The biggest stress test for tech stocks will come later in the week when inflation data for the United States is released as another beyond-expected jump in prices could prompt a bond sell-off. Such a situation would push yields higher and that could depress valuations in the tech space as that corner of the market appears to be highly susceptible to changes in the cost of capital.
Is this a moment to be in our out of the tech space?
In a recent interview with CNBC, Lindsey Bell, chief investment strategist for Ally Invest, said that even though tech stocks have lost some of their shine in a post-vaccine scenario investors should continue to incorporate these issues into their portfolio as the big names in the space tend to be favored during times of uncertainty amid their strong fundamentals.
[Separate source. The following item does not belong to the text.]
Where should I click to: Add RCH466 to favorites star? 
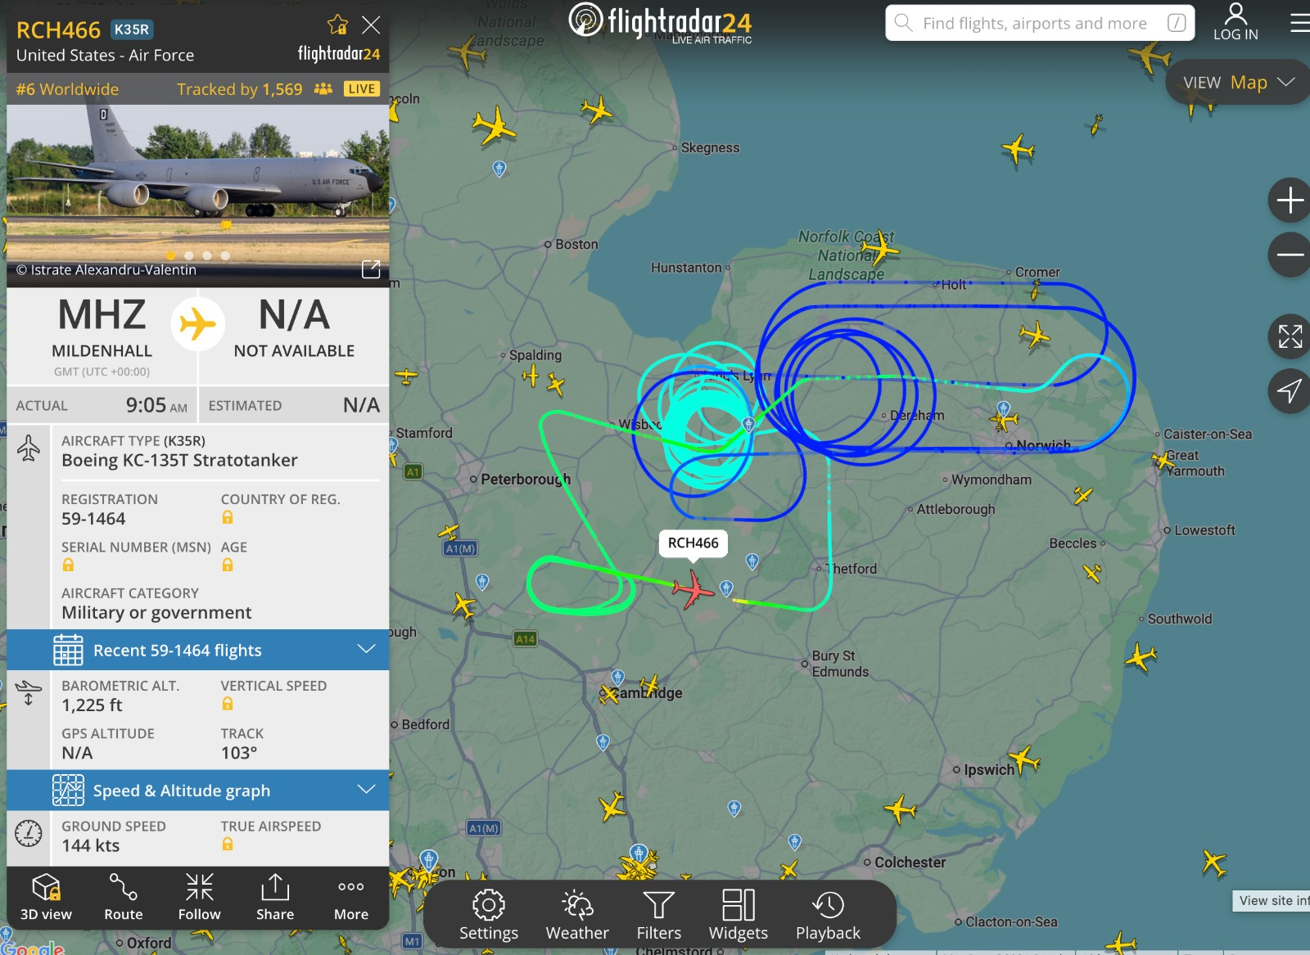pos(337,25)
“I don’t think investors should have ever left the tech space in general, I think they should have right-sized their portfolio to make sure they were not so overweight on tech”, said Bell in regards to how investors should manage their exposure to the sector at a time when cyclical stocks appear to be outperforming tech.
So far this year, the so-called value stocks, a name often used to classify equity issues from more traditional segments of the markets, have outperformed tech stocks, with the SPDR Energy Select (ETF) delivering an eye-popping 47% gain along with the SDPR Financial Sector ETF (XLF), which gained 29% during the same period, while the SPDR Tech Sector ETF (XLK) advanced only 8.3%.
This phenomenon known as sector rotation had been widely anticipated as a result of hopes that the economy will bounce back from its pandemic levels on the back of en-masse vaccinations.
However, what June numbers seem to show is that the tech sector is attempting to make a comeback, with these upcoming inflation numbers possibly providing either a negative or positive catalysts to the segment depending on May’s consumer price index (CPI) report.
What’s next for tech stocks?
A closer look at the price action seen by the tech-heavy Nasdaq 100 – often seen as a proxy for the performance of the tech sector as a whole – shows that the index appears to be bouncing off a double-bottom formation it made on May and could be heading to retest its all-time highs soon.
This bullish outlook is reinforced by positive momentum readings in both the MACD and the RSI as both oscillators have climbed to levels that could point to an upcoming acceleration in the uptrend.
That said, the Nasdaq’s short-term moving averages posted a death cross recently and this could create room for a short-term pullback before the benchmark resumes its climb toward the 14,000 level.